### SUPPLIED RECORDS
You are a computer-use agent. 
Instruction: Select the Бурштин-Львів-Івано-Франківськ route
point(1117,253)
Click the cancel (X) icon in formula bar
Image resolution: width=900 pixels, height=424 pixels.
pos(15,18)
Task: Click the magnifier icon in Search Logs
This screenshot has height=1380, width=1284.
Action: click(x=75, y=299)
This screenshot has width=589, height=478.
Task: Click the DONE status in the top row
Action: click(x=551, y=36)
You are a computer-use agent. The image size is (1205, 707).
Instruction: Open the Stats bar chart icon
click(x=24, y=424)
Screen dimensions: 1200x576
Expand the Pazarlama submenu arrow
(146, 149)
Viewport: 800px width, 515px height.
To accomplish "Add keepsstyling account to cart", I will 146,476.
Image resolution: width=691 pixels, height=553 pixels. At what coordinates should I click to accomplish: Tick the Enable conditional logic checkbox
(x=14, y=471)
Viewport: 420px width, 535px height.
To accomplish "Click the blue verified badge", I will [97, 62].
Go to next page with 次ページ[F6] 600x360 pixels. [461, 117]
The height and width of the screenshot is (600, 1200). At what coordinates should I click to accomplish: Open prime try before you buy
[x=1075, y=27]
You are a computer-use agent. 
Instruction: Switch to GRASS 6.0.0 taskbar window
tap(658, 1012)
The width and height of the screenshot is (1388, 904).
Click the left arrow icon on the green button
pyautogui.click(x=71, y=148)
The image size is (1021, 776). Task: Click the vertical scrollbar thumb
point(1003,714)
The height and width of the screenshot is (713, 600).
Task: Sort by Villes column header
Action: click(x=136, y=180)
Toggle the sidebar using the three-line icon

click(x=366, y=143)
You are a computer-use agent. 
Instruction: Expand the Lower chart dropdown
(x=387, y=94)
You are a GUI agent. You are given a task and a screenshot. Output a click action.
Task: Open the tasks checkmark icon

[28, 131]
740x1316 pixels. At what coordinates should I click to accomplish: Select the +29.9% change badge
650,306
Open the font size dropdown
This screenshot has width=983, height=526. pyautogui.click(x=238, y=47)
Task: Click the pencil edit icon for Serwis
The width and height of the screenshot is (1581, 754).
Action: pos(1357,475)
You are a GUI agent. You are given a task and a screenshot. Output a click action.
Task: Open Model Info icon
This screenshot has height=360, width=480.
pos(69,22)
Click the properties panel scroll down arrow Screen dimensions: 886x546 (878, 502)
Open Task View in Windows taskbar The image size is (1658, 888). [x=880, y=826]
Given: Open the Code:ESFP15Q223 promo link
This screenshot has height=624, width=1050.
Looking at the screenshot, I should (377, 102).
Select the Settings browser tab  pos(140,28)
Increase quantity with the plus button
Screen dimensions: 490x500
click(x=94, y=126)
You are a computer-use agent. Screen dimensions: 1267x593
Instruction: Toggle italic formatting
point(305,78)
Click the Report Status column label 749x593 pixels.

### WORK INSTRUCTIONS
What's wanted is each line above, transcribed with nothing altered.

### FINISHED EXERCISE
You are a computer-use agent. 
Instruction: Select the Бурштин-Львів-Івано-Франківськ route
point(1117,253)
Click the cancel (X) icon in formula bar
Image resolution: width=900 pixels, height=424 pixels.
pos(15,18)
Task: Click the magnifier icon in Search Logs
This screenshot has height=1380, width=1284.
Action: click(x=75, y=299)
This screenshot has width=589, height=478.
Task: Click the DONE status in the top row
Action: click(x=551, y=36)
You are a computer-use agent. The image size is (1205, 707).
Instruction: Open the Stats bar chart icon
click(x=24, y=424)
Screen dimensions: 1200x576
Expand the Pazarlama submenu arrow
(146, 149)
Viewport: 800px width, 515px height.
To accomplish "Add keepsstyling account to cart", I will 146,476.
Image resolution: width=691 pixels, height=553 pixels. At what coordinates should I click to accomplish: Tick the Enable conditional logic checkbox
(x=14, y=471)
Viewport: 420px width, 535px height.
To accomplish "Click the blue verified badge", I will [97, 62].
Go to next page with 次ページ[F6] 600x360 pixels. [461, 117]
The height and width of the screenshot is (600, 1200). At what coordinates should I click to accomplish: Open prime try before you buy
[x=1075, y=27]
You are a computer-use agent. 
Instruction: Switch to GRASS 6.0.0 taskbar window
tap(658, 1012)
The width and height of the screenshot is (1388, 904).
Click the left arrow icon on the green button
pyautogui.click(x=71, y=148)
The image size is (1021, 776). Task: Click the vertical scrollbar thumb
point(1003,714)
The height and width of the screenshot is (713, 600).
Task: Sort by Villes column header
Action: click(x=136, y=180)
Toggle the sidebar using the three-line icon

click(x=366, y=143)
You are a computer-use agent. 
Instruction: Expand the Lower chart dropdown
(x=387, y=94)
You are a GUI agent. You are given a task and a screenshot. Output a click action.
Task: Open the tasks checkmark icon

[28, 131]
740x1316 pixels. At what coordinates should I click to accomplish: Select the +29.9% change badge
650,306
Open the font size dropdown
This screenshot has width=983, height=526. pyautogui.click(x=238, y=47)
Task: Click the pencil edit icon for Serwis
The width and height of the screenshot is (1581, 754).
Action: pos(1357,475)
You are a GUI agent. You are given a task and a screenshot. Output a click action.
Task: Open Model Info icon
This screenshot has height=360, width=480.
pos(69,22)
Click the properties panel scroll down arrow Screen dimensions: 886x546 (878, 502)
Open Task View in Windows taskbar The image size is (1658, 888). [x=880, y=826]
Given: Open the Code:ESFP15Q223 promo link
This screenshot has height=624, width=1050.
Looking at the screenshot, I should (377, 102).
Select the Settings browser tab  pos(140,28)
Increase quantity with the plus button
Screen dimensions: 490x500
click(x=94, y=126)
You are a computer-use agent. Screen dimensions: 1267x593
Instruction: Toggle italic formatting
point(305,78)
Click the Report Status column label 749x593 pixels.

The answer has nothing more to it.